Pixel coordinate grounding data
<<<<
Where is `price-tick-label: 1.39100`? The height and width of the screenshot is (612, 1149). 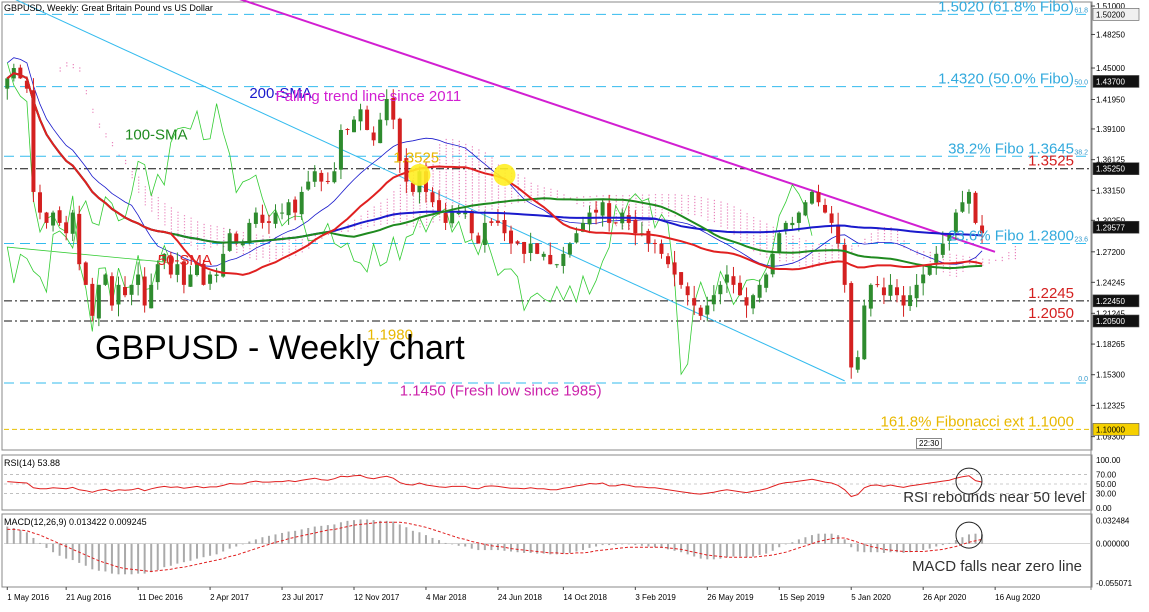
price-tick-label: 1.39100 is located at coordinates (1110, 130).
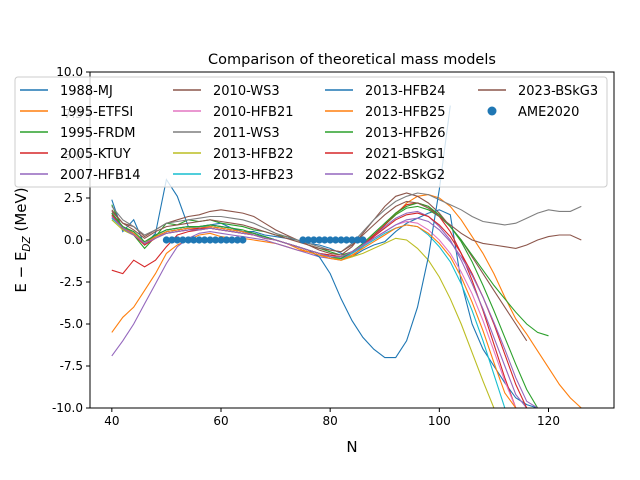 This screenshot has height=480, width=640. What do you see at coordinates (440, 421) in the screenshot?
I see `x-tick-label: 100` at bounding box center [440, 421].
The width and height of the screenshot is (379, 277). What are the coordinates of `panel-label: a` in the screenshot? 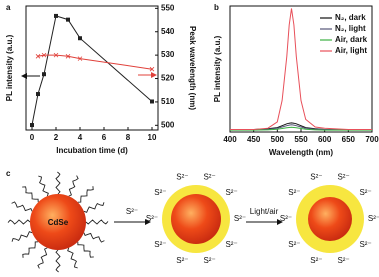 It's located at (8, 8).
>>>>
**WHAT THE EXERCISE ASKS**
Starting at the beginning of the material and ending with the line containing "center [440, 421].", reproduce those lines with "height and width" changed to "size" and nothing else altered. Omit the pictures.

**RESULT FOR THIS EXERCISE**
Where is `price-tick-label: 1.39100`? The size of the screenshot is (612, 1149). 
price-tick-label: 1.39100 is located at coordinates (1110, 130).
 This screenshot has height=480, width=640. What do you see at coordinates (440, 421) in the screenshot?
I see `x-tick-label: 100` at bounding box center [440, 421].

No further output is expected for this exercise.